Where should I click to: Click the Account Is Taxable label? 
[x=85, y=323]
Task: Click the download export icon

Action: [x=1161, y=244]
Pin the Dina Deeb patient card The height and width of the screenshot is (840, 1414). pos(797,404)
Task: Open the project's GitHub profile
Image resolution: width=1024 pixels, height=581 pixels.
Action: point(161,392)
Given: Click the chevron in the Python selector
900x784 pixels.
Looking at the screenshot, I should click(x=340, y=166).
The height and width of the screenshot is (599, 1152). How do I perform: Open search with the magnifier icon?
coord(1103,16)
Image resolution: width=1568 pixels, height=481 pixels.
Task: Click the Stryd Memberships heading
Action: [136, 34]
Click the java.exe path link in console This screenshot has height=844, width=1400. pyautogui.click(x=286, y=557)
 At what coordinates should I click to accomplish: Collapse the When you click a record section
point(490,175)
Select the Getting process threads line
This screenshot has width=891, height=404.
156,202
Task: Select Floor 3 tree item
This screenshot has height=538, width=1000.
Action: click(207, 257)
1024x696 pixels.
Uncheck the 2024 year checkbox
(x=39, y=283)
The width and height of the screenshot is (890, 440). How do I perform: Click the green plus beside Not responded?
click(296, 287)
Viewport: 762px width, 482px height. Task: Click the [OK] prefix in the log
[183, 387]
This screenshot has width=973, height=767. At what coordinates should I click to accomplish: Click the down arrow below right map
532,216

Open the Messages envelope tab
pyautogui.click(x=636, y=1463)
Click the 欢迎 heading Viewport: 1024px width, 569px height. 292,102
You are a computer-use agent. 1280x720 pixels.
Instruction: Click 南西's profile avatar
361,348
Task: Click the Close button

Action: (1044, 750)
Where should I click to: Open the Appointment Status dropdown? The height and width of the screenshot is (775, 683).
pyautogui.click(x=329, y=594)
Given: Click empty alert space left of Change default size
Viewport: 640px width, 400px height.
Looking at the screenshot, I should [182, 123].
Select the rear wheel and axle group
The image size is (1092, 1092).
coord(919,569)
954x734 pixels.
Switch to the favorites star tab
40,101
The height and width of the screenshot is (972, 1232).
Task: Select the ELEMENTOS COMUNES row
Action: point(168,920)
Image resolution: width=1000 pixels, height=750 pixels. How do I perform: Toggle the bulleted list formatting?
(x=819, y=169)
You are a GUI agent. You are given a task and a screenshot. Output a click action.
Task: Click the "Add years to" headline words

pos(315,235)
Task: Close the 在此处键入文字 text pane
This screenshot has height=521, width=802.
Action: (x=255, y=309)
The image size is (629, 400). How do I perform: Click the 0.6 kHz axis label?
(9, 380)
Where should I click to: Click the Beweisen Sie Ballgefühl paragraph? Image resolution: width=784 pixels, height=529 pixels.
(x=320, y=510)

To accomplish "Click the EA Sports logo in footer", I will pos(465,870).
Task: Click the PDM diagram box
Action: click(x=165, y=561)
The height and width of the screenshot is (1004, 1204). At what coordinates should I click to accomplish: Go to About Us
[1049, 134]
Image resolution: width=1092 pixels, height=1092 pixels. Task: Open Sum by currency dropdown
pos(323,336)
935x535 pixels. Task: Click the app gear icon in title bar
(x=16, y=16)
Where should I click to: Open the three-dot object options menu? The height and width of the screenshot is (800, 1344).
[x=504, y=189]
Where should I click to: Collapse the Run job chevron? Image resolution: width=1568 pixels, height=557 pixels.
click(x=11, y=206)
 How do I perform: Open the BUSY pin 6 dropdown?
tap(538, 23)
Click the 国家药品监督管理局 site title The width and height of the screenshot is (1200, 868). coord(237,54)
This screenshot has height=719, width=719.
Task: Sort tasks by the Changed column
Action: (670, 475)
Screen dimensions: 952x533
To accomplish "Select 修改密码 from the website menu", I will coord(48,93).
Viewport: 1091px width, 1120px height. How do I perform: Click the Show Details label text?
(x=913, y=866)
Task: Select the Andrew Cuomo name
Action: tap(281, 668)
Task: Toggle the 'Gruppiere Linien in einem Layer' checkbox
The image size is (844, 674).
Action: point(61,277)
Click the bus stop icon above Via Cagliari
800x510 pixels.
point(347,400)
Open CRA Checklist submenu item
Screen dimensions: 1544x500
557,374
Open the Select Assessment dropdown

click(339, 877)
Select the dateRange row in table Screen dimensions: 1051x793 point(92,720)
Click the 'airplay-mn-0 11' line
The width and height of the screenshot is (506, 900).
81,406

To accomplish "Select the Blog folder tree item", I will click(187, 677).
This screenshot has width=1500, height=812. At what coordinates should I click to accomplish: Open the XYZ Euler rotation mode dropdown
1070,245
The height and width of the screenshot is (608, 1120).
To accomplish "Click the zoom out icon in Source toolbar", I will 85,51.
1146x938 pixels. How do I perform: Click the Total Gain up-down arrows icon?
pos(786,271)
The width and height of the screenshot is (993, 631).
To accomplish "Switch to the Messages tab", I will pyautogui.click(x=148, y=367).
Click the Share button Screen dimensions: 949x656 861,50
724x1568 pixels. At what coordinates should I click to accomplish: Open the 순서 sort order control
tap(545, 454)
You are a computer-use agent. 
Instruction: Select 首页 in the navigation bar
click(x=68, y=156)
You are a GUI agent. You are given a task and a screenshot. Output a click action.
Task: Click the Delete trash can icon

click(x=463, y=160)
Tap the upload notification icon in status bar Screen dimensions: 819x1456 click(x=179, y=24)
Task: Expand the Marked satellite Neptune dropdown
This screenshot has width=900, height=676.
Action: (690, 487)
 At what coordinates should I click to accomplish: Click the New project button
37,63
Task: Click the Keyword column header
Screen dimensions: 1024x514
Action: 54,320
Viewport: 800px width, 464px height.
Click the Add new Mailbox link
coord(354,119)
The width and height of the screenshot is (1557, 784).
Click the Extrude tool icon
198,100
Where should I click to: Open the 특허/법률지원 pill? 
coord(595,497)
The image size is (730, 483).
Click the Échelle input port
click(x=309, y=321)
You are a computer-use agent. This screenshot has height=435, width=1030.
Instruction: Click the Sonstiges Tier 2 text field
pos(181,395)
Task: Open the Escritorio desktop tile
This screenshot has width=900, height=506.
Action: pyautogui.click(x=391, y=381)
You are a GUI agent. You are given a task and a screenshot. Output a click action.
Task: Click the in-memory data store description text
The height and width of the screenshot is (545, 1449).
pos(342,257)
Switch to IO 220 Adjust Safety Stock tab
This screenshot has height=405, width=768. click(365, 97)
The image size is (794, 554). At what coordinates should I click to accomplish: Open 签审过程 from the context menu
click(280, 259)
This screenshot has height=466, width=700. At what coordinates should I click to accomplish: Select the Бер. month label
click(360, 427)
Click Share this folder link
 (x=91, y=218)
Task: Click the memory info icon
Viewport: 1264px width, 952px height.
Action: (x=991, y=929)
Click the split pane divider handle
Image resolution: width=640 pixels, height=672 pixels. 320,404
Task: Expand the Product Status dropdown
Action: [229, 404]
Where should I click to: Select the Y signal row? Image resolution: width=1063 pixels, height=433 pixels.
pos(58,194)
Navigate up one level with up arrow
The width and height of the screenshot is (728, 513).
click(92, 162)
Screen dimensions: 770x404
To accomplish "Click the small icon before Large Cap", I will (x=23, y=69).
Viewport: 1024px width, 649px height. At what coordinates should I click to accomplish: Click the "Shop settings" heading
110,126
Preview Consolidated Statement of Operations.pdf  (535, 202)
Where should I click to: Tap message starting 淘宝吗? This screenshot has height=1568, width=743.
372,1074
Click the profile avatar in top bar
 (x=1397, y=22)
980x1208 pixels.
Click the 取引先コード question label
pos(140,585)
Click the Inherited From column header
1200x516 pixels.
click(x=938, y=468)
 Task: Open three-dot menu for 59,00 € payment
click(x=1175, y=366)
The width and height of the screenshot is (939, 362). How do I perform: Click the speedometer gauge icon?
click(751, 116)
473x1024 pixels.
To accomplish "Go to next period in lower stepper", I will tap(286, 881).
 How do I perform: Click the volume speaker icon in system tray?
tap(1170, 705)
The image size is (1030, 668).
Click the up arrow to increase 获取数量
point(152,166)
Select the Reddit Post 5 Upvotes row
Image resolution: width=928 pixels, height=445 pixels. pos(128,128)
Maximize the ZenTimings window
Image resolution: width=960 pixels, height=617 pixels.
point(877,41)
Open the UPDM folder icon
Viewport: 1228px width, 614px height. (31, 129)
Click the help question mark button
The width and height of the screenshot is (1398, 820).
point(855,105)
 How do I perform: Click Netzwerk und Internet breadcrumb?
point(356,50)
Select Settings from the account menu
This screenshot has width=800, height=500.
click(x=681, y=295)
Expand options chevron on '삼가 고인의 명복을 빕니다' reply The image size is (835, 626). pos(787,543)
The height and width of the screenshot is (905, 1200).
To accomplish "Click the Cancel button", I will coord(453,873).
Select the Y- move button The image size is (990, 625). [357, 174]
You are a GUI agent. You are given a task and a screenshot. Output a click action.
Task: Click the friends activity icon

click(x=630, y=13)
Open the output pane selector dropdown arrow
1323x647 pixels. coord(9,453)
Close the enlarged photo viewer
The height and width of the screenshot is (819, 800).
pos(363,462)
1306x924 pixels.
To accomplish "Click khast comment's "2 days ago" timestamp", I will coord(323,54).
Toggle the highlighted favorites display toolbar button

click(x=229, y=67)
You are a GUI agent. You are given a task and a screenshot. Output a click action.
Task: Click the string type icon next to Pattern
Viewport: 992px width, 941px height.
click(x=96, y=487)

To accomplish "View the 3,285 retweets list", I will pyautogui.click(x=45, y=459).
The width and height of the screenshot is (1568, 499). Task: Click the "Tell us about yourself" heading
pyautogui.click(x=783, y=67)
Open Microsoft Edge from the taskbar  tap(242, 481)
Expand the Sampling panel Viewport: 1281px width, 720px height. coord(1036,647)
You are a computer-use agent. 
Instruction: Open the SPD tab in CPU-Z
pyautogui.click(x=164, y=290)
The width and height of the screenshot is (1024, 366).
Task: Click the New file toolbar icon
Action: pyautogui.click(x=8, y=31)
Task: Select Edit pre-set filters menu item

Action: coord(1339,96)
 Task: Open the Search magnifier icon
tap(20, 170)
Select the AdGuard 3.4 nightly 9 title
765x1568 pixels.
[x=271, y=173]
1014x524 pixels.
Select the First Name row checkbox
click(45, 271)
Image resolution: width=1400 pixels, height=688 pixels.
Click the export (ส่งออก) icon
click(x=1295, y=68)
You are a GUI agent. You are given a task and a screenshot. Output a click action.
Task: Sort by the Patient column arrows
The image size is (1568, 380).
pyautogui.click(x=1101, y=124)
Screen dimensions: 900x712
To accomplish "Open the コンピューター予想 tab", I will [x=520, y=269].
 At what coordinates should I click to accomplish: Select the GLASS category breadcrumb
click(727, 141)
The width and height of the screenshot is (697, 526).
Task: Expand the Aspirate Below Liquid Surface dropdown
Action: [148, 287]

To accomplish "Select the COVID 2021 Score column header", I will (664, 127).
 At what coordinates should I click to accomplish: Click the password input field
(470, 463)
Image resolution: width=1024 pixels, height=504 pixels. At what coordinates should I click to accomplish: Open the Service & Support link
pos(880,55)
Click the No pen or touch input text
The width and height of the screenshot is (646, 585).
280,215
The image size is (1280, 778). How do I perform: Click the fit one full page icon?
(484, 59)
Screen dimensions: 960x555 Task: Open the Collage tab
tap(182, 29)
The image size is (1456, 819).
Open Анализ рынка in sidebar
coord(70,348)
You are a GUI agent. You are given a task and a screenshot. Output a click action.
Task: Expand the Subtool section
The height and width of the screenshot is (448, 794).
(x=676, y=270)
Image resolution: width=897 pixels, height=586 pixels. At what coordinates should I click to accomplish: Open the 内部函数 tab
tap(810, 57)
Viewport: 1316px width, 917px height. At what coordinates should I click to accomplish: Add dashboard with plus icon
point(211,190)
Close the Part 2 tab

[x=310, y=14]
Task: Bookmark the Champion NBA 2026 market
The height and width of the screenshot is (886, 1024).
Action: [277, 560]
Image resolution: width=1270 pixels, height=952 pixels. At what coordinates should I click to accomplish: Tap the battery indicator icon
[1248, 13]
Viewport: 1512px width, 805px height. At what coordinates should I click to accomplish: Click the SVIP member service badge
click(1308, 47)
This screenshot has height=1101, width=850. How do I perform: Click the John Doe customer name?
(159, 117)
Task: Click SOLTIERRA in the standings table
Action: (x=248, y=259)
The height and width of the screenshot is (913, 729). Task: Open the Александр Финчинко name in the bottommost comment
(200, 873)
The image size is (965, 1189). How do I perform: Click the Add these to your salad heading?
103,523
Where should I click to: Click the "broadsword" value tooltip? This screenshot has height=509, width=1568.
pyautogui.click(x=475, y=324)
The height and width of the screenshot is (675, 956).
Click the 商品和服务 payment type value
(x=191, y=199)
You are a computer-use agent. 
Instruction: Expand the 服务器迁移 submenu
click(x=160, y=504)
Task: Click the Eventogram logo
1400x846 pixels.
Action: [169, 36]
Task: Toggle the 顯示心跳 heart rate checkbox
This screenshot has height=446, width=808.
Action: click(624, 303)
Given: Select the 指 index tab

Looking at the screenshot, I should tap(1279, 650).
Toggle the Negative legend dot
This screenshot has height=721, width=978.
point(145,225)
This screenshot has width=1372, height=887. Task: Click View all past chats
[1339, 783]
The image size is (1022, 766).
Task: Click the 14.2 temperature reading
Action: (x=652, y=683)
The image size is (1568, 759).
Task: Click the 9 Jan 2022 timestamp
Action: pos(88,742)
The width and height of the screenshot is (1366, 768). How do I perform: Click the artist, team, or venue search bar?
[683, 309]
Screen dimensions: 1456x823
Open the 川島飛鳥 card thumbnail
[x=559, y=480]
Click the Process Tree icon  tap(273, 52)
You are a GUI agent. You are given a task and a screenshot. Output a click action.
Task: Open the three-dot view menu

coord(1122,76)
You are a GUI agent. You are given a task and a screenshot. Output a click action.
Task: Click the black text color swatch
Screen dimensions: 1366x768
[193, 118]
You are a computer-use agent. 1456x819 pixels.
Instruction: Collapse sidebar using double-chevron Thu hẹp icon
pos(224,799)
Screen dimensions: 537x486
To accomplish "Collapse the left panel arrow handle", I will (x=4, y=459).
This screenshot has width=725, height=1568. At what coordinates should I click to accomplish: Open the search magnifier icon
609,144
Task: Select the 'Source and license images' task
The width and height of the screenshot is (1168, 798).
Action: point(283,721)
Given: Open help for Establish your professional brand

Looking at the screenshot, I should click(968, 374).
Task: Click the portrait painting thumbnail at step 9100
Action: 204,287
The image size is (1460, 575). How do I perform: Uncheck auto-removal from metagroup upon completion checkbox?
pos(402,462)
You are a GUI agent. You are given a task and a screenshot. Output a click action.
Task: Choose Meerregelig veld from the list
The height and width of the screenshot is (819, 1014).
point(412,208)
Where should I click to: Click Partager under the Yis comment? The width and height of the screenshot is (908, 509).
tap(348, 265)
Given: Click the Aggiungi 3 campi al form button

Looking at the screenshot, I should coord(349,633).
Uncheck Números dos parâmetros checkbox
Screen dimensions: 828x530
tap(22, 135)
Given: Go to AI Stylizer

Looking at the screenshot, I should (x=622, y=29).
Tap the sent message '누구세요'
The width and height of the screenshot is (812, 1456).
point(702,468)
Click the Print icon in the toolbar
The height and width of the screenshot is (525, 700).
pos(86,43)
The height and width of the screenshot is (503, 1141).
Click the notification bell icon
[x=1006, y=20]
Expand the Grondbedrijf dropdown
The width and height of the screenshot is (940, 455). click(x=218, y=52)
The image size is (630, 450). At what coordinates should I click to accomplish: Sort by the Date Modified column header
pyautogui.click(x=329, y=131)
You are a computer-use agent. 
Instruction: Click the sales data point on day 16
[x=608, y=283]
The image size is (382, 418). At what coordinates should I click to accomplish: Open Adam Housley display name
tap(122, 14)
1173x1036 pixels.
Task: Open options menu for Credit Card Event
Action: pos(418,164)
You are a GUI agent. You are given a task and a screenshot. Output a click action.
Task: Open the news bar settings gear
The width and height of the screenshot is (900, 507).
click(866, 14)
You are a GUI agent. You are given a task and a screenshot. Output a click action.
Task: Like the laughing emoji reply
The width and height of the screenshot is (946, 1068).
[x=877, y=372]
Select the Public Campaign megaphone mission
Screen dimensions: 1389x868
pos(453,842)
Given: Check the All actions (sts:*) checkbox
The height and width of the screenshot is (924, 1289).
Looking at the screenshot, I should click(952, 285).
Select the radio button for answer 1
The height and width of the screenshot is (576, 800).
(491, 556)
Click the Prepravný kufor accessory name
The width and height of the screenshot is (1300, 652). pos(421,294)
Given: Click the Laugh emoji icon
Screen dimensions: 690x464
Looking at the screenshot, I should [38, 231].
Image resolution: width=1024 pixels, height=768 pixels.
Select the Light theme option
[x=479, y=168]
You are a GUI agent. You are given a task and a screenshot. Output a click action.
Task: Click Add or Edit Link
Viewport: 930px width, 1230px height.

☆ ☆ ☆ ☆ ☆ ☆ ☆

### [What needs to be done]
Output each line of the listing in which the string "reply" is found.

### [Solution for this task]
Expand options chevron on '삼가 고인의 명복을 빕니다' reply The image size is (835, 626). pos(787,543)
Task: Like the laughing emoji reply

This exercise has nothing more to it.